Planned Parenthood also includes this link on its website for people wishing to seek abortion services on their own.

As of June 19, Affiliated Medical Services in Milwaukee indicates on its website that its doors are still open. If the Supreme Court rules as expected, the facility “will remain open to help answer questions and provide resources for out-of-state abortion clinics, travel assistance and general questions.” The organization suggests contacting the office by phone at 414-240-2018.

POWERS, a group of volunteers made up of doctorsdoulas, midwives and other healthcare professionals, is another organization that is growing to meet the increased needs of patients seeking abortion services.

Dalby says the group was started a few years ago when she and other medical professionals started seeing women trying to access abortion options get caught up in the network of care providers. saying crisis pregnancy centers; these centers do not refer women for abortion or offer abortion services, and women may lose crucial time and have fewer options for care if they find themselves there by mistake. Dalby says she and others were also seeing more people self-manage their abortions with medication ordered online. They wanted to provide a place for women to call with any complications or questions.

“We were passionate about helping Wisconsin people navigate the complicated system and rules that exist in Wisconsin,” she says. They also wanted to create a place where people could search for comprehensive information on pregnancy care, abortion, adoption and more.

They created a hotline (608-514-1714), staffed by volunteer midwives. She says they assumed they would see people calling primarily with medical questions. But, she says, “it was rarely that and mostly a question of access and funding.” Dalby says the group is working to set up grant-funded positions to staff the line.

“Until now, we were an all-volunteer organization,” she says. “With the growing need and the anticipated current need for someone to help people navigate [their options], the call person is going to be more of a coordinator. If there are any medical questions, they can put the person in touch with a volunteer network of midwives and doctors to answer those questions, and they would have the expertise to manage funding and transportation.
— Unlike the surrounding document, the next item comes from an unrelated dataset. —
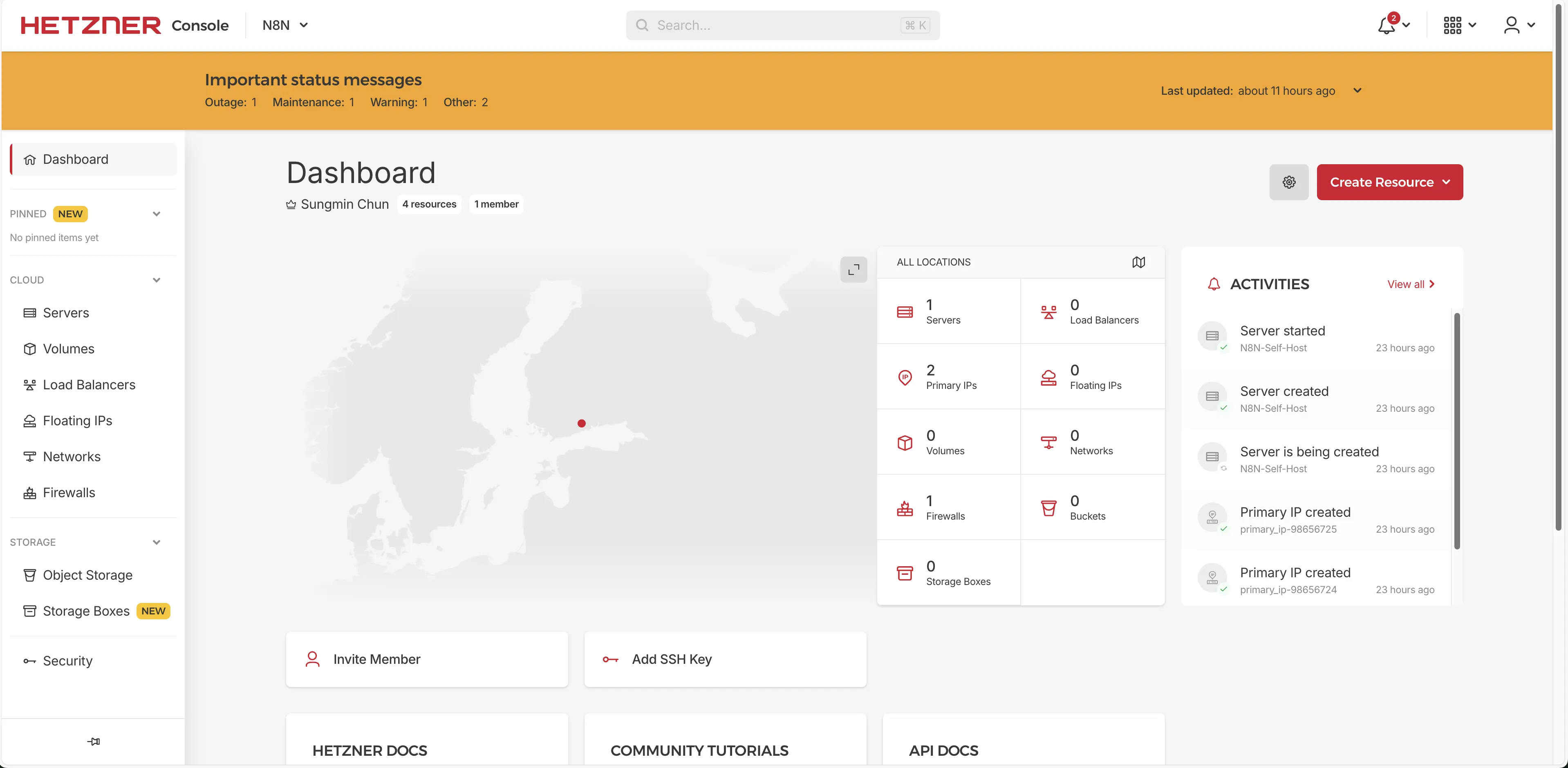
Task: Expand the map to fullscreen
Action: coord(853,270)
“We are fortunate to have medical funds in multiple parts of the state to connect people,” she says. Most of them have worked by giving block grants to clinics that offer abortion services, Dalby adds. Now that there will be additional costs associated with accessing out-of-state care, including childcare and travel, “I think it’s time to reflect and move the funding forward. for other necessary access points”.

The POWERS website will continue to be updated as options change.